Can You “Whip” Terrorism?
"We will punish the people responsible," Bush stated. But the fact is that the US, the CIA, the FBI and the NSA have been waging a war against terrorism – and bin Laden specifically – for years, without measurable success.

In early 1997, the CIA sent a team into Afghanistan to seize bin Laden. They failed. In November 1998, the US put out a $5 million reward for bin Laden’s capture. So far, no takers.

Following the bombing of US embassies in Tanzania and Kenya in August 1998, President Clinton order the Pentagon to fire 70 cruise missiles at bin Laden’s training camps at Khost and Jalalabad in Afghanistan. As one commentator noted, the pilots knew precisely where to find the fortified training camps because “the CIA had built them.” The CIA’s role in funding, arming and training the Taliban guerillas and “freedom fighter” Osama bin Laden is now becoming widely discussed.

US military reaction – especially the threat of “massive retaliation” — can complicate rather than solve problems. In the 1998 US attack on bin Laden, one of our “smart” missiles not only missed the target, it managed to land in a neighboring country. When Clinton ordered the bombing of a “chemical weapons factory” in Sudan “owned by bin Laden,” it turned out that the factory was not owned by bin Laden and was, in fact, producing life-saving drugs. The plant owner subsequently sued the US for destroying his business. As the London Independent noted on May 4, 1999: “The embarrassing reversal means that the US has virtually no evidence to support its claim that the missile attack was a strike against terrorism.”

How do you wage "war" on suicide bombers? If we want to respond in kind, we've got to be ready to send in our own suicide bombers. What? We don't have any suicide bombers? Then we've lost a critical strategic advantage. While we are prepared to risk our lives for something we believe in, terrorists are willing to sacrifice their lives.
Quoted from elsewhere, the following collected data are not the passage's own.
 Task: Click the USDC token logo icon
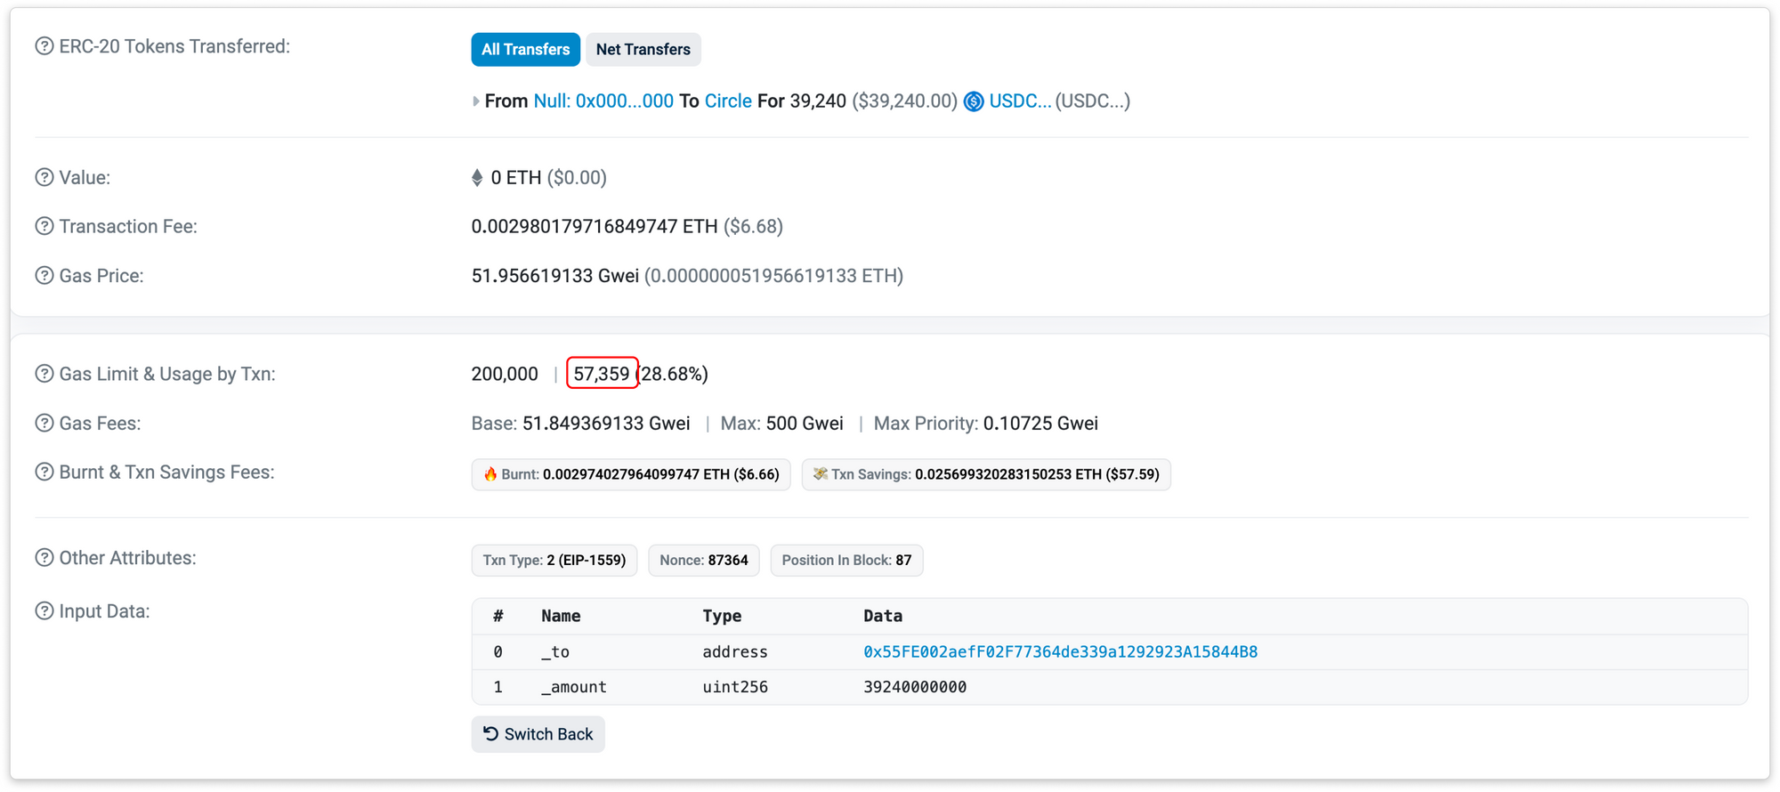point(974,101)
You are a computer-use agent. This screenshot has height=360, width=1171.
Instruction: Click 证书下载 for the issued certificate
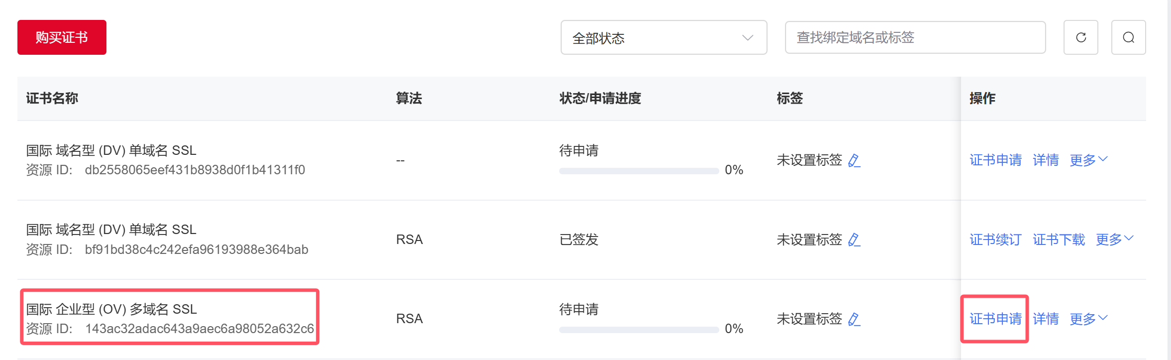click(1059, 240)
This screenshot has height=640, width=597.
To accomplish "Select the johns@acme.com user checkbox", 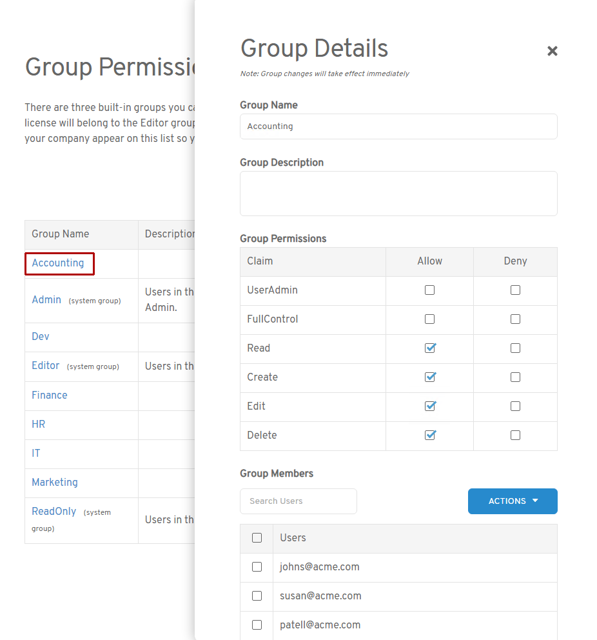I will [257, 567].
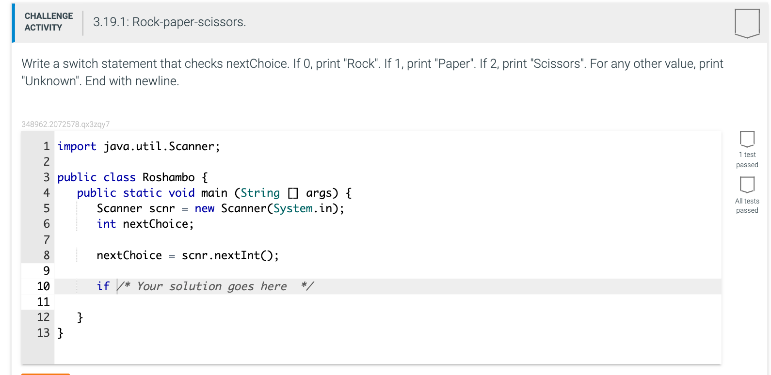Click the 'All tests passed' badge icon
The width and height of the screenshot is (771, 375).
[x=747, y=185]
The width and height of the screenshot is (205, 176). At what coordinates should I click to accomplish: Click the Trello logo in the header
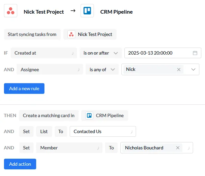(87, 11)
Some brave passengers on Flight 93 showed that you can fight back. They reportedly overcame the hijackers by throwing boiling water on them. Box-cutters vs. boiling water. That’s what this “new kind of war” has come down to.

Terrorism has been likened to a cancer that we have to eradicate. The analogy is telling. Our “war on cancer” (like the “war on drugs”) has consumed billions of dollars and nearly 50 years. While we’ve won a few skirmishes, we are nowhere nearly eradicating cancer. The reason is that we are treating the symptoms, not dealing with the root causes. In the case of cancer, that would mean eradicating exposure to the thousands of synthetic chemicals that now contaminate our food, our water and our bodies. Similarly, the White House response fails to address the root causes of terrorism.

The fact is there, is no end-game to Bush’s plan to “whip” terrorism. The only thing the Bush White House is now willing to promise the American people is that the “war against terrorism” will go on indefinitely, causing unpredictable death and misery in the process. History provides few examples of a terrorist threat that has been eliminated by military force.

“If we have learned anything from Israel’s treatment of the Palestinians,” says attorney Adam Gutride of A Jewish Voice for Peace, “it is that terrorism cannot be ended through retaliation, occupation or militarism.” Stanford University History Professor Joel Beinin notes that “The US provides Israel with tanks, helicopters and warplanes, which Israel uses against Palestinian civilians. Israel’s actions not only violate US law, but inflame sentiment against America throughout the Middle East.”

As Gandhi once observed: “An eye for an eye makes the whole world blind.”